Électrophysiologistes, médecins et sociétés savantes proposent des scores, par exemple depuis 1971 une classification pronostique par le cardiologue américain Bernard Lown[3].
Gravité
Elle est définie essentiellement par :
l'existence d'une cardiopathie sous-jacente et surtout par l'altération de la fonction systolique quantifiée par la fraction d'éjection.
la présence de plusieurs complexes répétitifs (doublets, triplets, salves), surtout si ces formes apparaissent à l'effort.
Le nombre d'extrasystoles, pris isolément, n'est en aucun cas un critère de gravité.
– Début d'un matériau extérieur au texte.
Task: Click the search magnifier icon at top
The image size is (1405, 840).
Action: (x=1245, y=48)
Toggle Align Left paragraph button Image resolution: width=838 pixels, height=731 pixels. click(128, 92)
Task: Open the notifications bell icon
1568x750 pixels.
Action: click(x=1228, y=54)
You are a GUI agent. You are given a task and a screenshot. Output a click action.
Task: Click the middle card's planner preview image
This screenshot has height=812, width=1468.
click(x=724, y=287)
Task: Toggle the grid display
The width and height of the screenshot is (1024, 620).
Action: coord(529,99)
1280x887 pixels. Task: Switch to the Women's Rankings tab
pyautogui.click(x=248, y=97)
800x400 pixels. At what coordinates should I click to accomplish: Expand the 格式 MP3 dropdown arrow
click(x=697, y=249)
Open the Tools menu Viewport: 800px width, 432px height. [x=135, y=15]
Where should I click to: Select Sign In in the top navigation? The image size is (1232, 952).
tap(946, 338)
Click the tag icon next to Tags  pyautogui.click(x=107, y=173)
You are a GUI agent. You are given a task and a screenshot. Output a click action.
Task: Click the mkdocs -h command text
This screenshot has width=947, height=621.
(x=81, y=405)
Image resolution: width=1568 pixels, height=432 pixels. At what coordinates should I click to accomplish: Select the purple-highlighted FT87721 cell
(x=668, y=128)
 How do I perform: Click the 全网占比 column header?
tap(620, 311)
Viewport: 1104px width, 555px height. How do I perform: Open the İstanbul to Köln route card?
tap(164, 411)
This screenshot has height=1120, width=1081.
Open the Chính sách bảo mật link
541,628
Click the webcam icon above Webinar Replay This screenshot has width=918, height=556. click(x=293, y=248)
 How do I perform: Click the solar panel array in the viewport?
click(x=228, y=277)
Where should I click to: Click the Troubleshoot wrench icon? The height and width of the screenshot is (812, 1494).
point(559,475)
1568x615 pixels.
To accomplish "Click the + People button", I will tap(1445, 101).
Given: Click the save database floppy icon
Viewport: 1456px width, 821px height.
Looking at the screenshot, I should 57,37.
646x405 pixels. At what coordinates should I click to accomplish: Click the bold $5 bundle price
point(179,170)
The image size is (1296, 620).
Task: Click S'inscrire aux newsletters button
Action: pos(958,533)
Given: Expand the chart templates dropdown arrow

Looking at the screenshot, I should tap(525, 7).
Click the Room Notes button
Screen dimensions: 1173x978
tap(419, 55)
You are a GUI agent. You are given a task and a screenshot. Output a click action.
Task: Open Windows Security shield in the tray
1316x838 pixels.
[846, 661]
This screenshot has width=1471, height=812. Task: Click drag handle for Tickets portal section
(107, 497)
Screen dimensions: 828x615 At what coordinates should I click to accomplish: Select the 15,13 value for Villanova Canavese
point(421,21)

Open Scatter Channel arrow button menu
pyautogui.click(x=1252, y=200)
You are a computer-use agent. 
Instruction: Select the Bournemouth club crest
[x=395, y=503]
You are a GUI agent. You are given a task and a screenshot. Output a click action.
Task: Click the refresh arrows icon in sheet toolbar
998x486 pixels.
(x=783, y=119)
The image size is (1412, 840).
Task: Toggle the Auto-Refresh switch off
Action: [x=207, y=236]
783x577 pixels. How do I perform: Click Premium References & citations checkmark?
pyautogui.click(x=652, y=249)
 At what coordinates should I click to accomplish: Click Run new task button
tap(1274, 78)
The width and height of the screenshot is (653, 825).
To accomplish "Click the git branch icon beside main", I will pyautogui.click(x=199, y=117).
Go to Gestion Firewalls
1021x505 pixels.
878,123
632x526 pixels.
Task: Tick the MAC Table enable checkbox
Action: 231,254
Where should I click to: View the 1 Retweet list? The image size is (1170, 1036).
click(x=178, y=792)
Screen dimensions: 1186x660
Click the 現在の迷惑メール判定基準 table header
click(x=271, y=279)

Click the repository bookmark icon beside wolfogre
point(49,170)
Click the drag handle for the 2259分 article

Peuvent donc être considérées comme bénignes les ESV sur cœur sain, monomorphes, de grande amplitude, sans forme répétitive, diminuant ou disparaissant à l'effort.
Doivent être considérées comme potentiellement graves, et justifiant alors un traitement antiarythmique, les ESV très prématurées (ou précoces), répétitives (survenant en doublets, triplets voire salves de tachycardie ventriculaire), polymorphes, avec des QRS très élargis et de faible amplitude, s'aggravant à l'effort, surtout si elles surviennent sur un cœur pathologique.
Le principal risque des ESV est d'induire une arythmie ventriculaire plus sévère qu'il s'agisse d'une tachycardie ventriculaire ou d'une fibrillation ventriculaire avec risque de mort subite. L'extrasystole ventriculaire sera l'élément déclencheur d'une arythmie soutenue.
Traitement
Il a pour objectifs d'éviter la mort subite, et accessoirement, d'améliorer la qualité de vie en diminuant la gêne fonctionnelle.
Les ESV bénignes et asymptomatiques ne nécessitent aucun traitement.
ESV bénignes symptomatiques :
règles hygiéno-diététiques (diminution ou suppression des excitants), plus ou moins associées à un traitement sédatif de type anxiolytique,
en cas de gêne fonctionnelle importante, utilisation de certains antiarythmiques.
ESV graves :
traitement de la cause lorsque celle-ci est identifiée : cardiopathie sous-jacente, facteur déclenchant ou favorisant (hypokaliémie, arrêt d'un traitement dont on suspecte l'effet arythmogène),
Elles se manifestent sur l'ECG par un complexe QRS prématuré, non précédé d'une onde P (contrairement aux extrasystoles auriculaires). Elles sont de causes proches des extrasystoles auriculaires leur traitement en est semblable.